## Given text:
The notion that gender is learned rather than inherited has gained widespread acceptance among contemporary scholars, yet its implications continue to unfold with greater nuance in diverse cultural and geopolitical contexts. Judith Butler, perhaps the most influential voice in gender theory in recent decades, radically redefines gender as performative, arguing that “gender is not something that one is, it is something one does, an act…a doing rather than a being” (Gender Trouble 33). By framing gender as a stylised repetition of acts within a highly rigid regulatory framework, Butler dismantles essentialist views and shifts the focus to how identities are produced through discourse and ritual. Gender, in this framework, is not merely a category of identity but a process of enactment, sedimented over time, naturalised through cultural practices, and policed by hegemonic norms.

## Complete the following:
1. In its final sentence, the passage on gender theory describes gender as a process of enactment in three ways. List them.
2. Which work does the passage on gender theory cite for Butler's claim that gender is "a doing rather than a being"?

## Records from a data collection:

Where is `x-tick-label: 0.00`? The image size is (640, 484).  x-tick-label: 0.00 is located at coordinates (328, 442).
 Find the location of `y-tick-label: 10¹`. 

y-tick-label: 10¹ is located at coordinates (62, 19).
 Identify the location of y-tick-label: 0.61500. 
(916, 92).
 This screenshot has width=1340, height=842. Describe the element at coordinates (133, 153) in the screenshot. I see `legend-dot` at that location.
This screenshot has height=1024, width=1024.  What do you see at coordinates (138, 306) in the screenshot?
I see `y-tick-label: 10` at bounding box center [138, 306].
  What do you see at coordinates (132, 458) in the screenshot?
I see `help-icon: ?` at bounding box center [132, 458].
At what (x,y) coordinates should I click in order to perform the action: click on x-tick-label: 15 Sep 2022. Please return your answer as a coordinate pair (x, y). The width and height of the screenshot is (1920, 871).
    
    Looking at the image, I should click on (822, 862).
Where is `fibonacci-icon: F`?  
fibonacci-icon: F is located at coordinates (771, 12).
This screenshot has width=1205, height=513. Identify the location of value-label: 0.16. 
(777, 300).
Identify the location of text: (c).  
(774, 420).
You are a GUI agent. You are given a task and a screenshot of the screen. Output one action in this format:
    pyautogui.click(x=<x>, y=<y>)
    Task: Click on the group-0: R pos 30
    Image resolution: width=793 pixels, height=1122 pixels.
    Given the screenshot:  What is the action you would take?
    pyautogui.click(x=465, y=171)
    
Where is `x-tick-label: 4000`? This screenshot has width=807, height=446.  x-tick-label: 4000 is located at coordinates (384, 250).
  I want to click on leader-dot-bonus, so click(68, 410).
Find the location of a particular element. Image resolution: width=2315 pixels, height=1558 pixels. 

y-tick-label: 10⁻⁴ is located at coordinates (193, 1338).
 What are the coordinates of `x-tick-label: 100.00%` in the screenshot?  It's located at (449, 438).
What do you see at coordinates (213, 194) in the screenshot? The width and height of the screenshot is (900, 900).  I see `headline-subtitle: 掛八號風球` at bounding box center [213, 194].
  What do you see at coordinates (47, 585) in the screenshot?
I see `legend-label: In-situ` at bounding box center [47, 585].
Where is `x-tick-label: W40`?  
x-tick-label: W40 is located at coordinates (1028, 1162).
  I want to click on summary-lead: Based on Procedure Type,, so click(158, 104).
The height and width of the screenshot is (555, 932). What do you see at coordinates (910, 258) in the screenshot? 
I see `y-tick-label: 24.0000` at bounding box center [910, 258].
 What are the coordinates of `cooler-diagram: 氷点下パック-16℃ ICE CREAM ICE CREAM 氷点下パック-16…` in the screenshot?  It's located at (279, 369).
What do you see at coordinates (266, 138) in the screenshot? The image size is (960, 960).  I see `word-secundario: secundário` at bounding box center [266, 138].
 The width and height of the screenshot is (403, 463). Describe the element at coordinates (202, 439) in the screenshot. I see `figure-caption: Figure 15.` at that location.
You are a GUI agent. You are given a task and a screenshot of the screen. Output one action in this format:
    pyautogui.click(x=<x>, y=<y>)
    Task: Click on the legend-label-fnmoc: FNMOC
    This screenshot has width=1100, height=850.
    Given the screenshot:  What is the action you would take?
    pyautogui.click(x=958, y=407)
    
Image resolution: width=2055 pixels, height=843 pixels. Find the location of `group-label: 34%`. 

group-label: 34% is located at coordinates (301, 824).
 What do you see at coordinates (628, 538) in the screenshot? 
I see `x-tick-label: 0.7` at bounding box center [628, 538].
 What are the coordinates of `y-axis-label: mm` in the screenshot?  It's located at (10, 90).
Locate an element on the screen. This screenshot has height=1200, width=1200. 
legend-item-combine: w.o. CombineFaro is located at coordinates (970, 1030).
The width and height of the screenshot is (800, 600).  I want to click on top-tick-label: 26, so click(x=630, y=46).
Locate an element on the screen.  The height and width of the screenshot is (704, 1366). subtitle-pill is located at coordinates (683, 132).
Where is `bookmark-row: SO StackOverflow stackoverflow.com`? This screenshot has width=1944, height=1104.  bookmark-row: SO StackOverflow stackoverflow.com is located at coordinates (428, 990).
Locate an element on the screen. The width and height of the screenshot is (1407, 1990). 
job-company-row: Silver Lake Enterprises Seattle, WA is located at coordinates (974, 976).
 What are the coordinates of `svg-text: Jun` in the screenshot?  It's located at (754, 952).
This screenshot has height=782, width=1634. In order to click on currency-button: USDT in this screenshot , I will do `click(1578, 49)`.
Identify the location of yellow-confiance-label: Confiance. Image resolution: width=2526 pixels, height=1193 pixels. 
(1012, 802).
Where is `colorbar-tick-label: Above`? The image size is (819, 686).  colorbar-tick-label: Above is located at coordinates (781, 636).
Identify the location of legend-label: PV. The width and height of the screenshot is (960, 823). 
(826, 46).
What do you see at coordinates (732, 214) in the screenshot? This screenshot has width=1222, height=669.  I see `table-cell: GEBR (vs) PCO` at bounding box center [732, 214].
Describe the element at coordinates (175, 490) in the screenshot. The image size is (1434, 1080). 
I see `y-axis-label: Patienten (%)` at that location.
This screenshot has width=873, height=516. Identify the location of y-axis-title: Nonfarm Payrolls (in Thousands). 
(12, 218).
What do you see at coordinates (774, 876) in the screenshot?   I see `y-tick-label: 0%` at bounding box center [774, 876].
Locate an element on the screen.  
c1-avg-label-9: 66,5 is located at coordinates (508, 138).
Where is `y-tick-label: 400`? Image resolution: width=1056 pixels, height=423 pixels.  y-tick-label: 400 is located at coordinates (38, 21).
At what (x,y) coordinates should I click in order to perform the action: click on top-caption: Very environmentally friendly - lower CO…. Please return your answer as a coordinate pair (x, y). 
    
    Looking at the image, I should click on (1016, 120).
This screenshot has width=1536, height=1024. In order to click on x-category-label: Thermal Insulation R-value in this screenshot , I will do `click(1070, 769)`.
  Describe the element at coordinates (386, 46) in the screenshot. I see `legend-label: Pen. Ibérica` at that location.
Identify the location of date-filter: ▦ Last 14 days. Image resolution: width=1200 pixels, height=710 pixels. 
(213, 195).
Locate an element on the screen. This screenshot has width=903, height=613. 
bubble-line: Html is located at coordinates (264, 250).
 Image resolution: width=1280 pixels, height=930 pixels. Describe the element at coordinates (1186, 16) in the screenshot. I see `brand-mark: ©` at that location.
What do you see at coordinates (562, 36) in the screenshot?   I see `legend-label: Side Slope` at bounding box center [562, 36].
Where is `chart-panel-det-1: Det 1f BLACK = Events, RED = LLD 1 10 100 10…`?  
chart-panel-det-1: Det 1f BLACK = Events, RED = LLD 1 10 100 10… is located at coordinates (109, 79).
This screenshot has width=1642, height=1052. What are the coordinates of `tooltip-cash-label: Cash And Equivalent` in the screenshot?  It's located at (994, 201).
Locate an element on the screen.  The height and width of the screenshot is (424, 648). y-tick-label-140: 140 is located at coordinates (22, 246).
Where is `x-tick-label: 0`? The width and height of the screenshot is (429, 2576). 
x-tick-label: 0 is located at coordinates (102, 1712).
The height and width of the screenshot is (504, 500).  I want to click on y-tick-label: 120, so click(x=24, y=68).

## Numbered answers:
1.
- Sedimented over time
- Naturalised through cultural practices
- Policed by hegemonic norms

2. Gender Trouble.